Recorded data
☆ ☆ ☆ ☆ ☆

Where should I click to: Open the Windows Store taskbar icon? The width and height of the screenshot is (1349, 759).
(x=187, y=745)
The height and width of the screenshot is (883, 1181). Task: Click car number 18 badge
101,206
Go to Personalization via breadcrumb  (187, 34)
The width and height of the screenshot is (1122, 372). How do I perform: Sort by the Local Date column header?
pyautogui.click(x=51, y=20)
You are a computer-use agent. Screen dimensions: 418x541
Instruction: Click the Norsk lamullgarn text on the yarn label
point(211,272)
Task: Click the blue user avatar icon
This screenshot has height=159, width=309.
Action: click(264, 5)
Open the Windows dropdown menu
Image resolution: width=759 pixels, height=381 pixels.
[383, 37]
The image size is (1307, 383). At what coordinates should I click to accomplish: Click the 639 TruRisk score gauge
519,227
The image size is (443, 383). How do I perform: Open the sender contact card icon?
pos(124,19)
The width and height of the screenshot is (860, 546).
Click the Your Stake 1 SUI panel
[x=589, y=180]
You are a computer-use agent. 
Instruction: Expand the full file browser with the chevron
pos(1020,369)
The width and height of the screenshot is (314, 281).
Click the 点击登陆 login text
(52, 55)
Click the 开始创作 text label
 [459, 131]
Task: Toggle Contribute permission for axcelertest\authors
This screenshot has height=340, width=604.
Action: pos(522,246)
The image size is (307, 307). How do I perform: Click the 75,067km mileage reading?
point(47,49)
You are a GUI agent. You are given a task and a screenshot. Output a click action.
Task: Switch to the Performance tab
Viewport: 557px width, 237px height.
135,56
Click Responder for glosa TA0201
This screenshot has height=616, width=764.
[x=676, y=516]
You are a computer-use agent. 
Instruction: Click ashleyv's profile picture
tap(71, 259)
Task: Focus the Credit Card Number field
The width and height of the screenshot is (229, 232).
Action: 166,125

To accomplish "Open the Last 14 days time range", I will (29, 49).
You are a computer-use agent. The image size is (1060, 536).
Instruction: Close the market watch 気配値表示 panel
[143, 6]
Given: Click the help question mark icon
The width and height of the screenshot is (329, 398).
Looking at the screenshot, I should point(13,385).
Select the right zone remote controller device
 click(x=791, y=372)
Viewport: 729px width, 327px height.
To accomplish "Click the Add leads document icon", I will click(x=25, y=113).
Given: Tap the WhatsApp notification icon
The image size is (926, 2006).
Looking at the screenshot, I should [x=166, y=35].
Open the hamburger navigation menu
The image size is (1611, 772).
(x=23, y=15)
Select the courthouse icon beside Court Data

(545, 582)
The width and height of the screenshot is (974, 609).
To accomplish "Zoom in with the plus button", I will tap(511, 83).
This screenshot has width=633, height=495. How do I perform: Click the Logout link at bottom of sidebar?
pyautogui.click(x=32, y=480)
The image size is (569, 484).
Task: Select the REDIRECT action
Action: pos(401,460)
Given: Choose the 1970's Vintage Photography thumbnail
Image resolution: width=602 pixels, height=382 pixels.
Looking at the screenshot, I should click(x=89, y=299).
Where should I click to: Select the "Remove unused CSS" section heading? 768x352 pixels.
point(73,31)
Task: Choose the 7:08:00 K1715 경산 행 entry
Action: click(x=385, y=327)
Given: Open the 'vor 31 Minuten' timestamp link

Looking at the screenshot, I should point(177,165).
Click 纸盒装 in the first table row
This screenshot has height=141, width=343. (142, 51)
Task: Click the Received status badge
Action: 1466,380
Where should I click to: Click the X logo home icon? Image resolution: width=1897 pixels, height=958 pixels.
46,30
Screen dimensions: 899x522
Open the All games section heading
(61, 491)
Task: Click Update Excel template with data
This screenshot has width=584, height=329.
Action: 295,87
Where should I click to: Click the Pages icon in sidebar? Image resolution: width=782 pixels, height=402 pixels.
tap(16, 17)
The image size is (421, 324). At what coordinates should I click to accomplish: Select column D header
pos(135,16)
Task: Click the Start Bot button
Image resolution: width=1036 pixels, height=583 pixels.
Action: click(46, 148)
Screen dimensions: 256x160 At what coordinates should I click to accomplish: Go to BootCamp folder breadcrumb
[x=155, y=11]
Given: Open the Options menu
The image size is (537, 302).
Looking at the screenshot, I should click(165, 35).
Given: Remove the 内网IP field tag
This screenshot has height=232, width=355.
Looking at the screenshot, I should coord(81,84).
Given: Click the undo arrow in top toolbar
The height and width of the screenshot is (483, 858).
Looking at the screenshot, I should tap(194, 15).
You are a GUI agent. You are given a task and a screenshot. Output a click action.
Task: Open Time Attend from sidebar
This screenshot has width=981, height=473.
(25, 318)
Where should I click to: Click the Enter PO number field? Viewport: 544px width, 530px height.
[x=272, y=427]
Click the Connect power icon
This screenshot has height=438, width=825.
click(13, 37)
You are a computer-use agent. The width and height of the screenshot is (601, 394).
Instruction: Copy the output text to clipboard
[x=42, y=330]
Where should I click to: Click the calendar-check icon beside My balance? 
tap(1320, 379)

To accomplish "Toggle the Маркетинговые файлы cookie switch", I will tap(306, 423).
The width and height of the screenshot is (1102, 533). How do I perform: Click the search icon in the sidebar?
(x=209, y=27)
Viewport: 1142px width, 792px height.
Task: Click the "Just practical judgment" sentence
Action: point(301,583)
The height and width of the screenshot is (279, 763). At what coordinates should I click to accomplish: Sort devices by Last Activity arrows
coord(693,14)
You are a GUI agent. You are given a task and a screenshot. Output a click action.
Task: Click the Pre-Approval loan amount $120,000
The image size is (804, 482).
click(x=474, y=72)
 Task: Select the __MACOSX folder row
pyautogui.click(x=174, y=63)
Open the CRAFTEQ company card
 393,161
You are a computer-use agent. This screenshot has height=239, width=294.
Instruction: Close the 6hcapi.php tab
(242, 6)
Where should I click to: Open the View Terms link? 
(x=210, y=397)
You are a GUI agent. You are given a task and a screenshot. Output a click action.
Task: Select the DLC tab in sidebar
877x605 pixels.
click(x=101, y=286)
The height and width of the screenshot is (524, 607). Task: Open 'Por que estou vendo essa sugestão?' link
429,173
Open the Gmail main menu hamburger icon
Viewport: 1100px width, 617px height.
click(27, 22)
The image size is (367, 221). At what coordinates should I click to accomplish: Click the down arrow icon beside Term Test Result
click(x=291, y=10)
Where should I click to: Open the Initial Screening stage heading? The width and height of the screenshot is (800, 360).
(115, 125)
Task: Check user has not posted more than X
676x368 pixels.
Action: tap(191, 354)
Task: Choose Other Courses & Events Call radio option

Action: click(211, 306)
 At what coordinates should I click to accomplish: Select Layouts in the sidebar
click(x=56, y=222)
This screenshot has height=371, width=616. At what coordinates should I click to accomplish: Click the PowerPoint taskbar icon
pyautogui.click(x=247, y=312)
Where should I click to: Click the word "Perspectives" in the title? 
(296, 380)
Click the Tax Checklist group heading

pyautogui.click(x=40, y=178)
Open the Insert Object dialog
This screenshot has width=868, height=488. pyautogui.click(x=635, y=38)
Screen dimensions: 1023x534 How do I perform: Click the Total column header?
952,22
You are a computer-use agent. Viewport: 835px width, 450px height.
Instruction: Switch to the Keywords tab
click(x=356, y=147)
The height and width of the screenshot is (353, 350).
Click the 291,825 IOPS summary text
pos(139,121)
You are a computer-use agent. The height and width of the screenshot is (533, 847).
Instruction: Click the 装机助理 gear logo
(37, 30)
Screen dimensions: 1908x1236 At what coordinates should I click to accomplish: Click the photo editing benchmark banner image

☆ ☆ ☆ ☆ ☆

* [WHAT IS NEEDED]: Rewrite the records as a numbered list, from the line containing "Where should I click to: Click the calendar-check" through the line containing "coord(693,14)", leaving out any blank lines.

* [RESPONSE TO THIS TASK]:
1. Where should I click to: Click the calendar-check icon beside My balance? 
2. tap(1320, 379)
3. To accomplish "Toggle the Маркетинговые файлы cookie switch", I will tap(306, 423).
4. The width and height of the screenshot is (1102, 533). How do I perform: Click the search icon in the sidebar?
5. (x=209, y=27)
6. Viewport: 1142px width, 792px height.
7. Task: Click the "Just practical judgment" sentence
8. Action: point(301,583)
9. The height and width of the screenshot is (279, 763). At what coordinates should I click to accomplish: Sort devices by Last Activity arrows
10. coord(693,14)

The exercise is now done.